### Activity
Reproduce exactly the lines below, starting at the line that contains "Viewport: 997px width, 1006px height." and ending with the last line of the records, both included; leave out any pictures.
━━ Study material
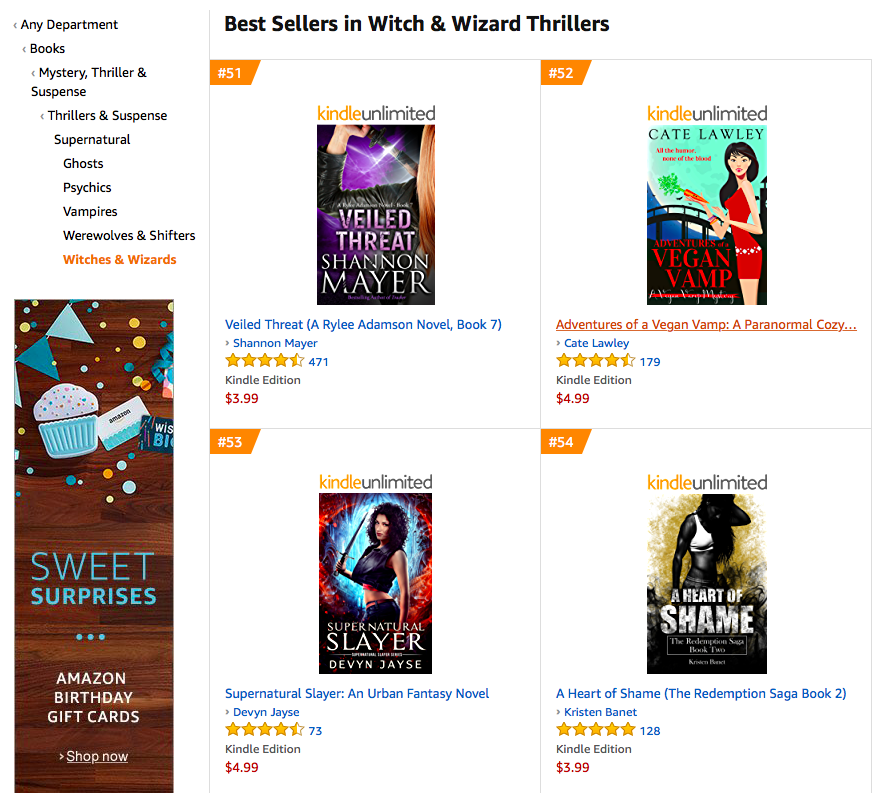Select Werewolves & Shifters subcategory
Screen dimensions: 872x793
tap(129, 235)
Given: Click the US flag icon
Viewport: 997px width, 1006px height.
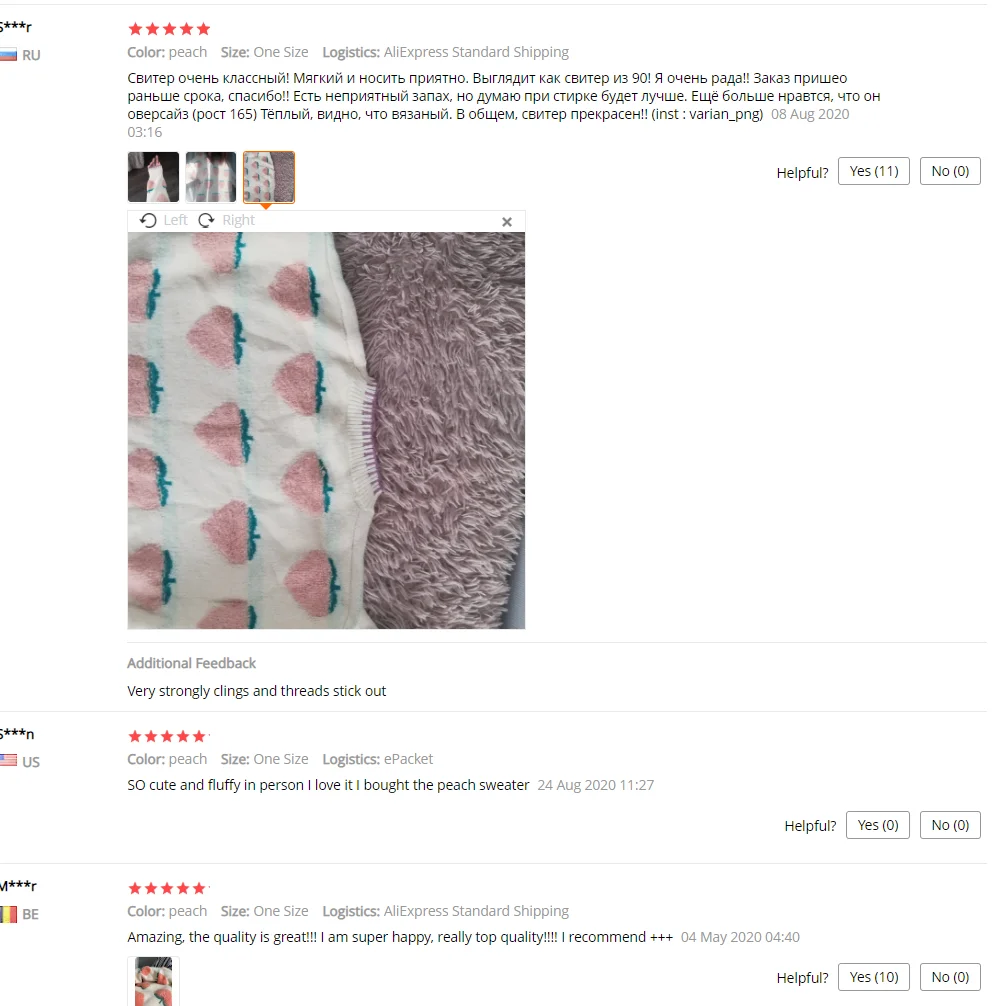Looking at the screenshot, I should [8, 761].
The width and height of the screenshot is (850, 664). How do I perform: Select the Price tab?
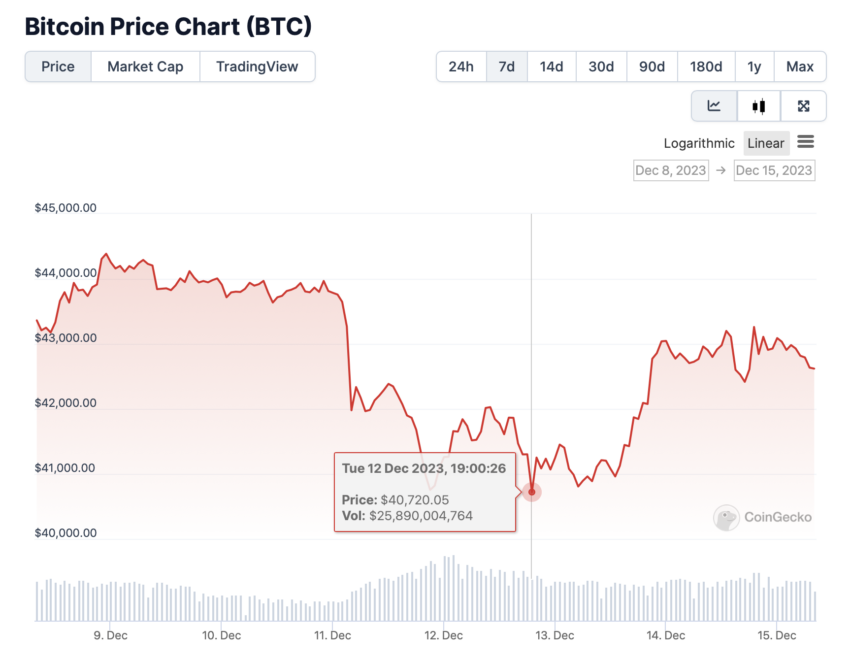[x=58, y=67]
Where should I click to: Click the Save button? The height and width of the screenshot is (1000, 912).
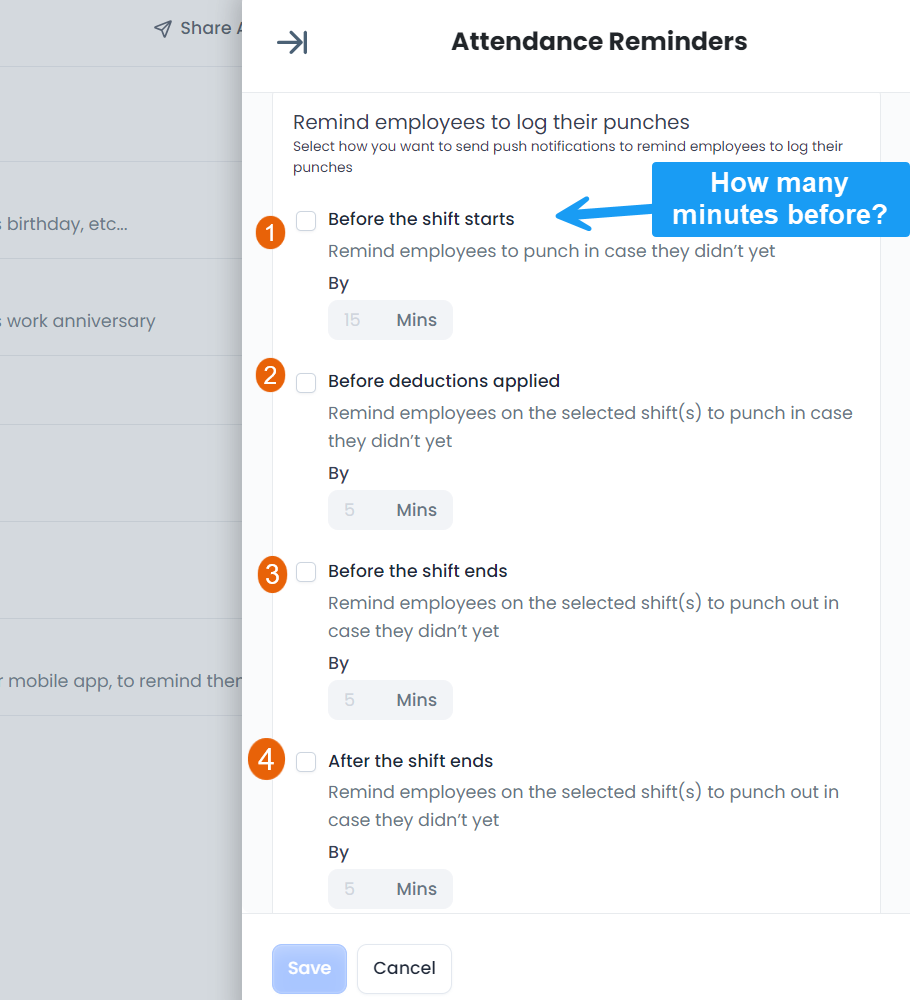tap(309, 968)
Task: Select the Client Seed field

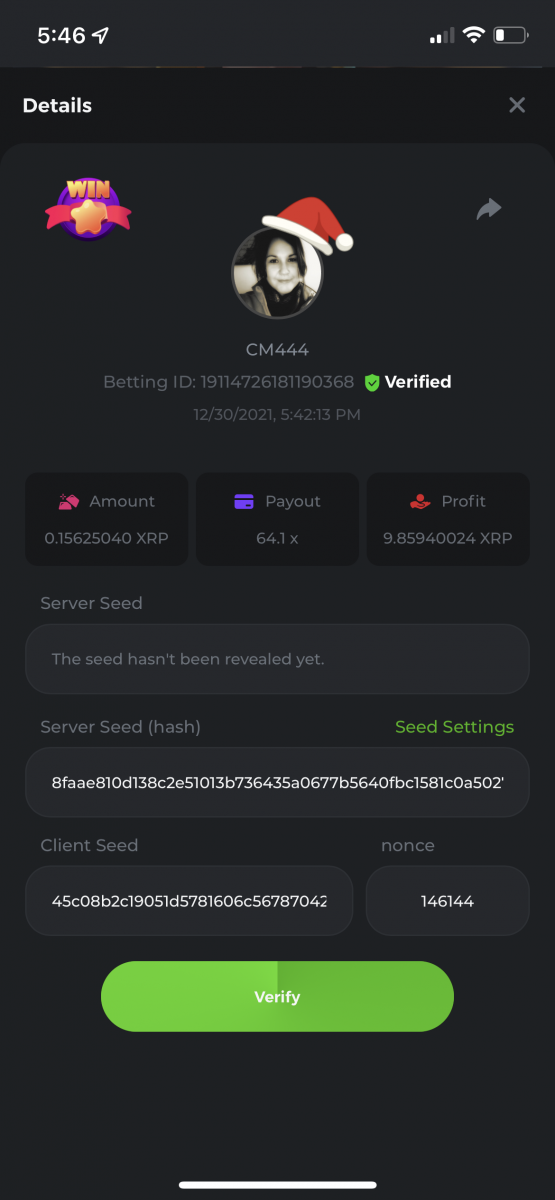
━━━━
### Response to the exercise
Viewport: 997px width, 1006px height.
Looking at the screenshot, I should [8, 761].
The width and height of the screenshot is (850, 664). How do I perform: Select the Price tab?
[x=58, y=67]
Where should I click to: Click the Save button? The height and width of the screenshot is (1000, 912).
tap(309, 968)
Task: Select the Client Seed field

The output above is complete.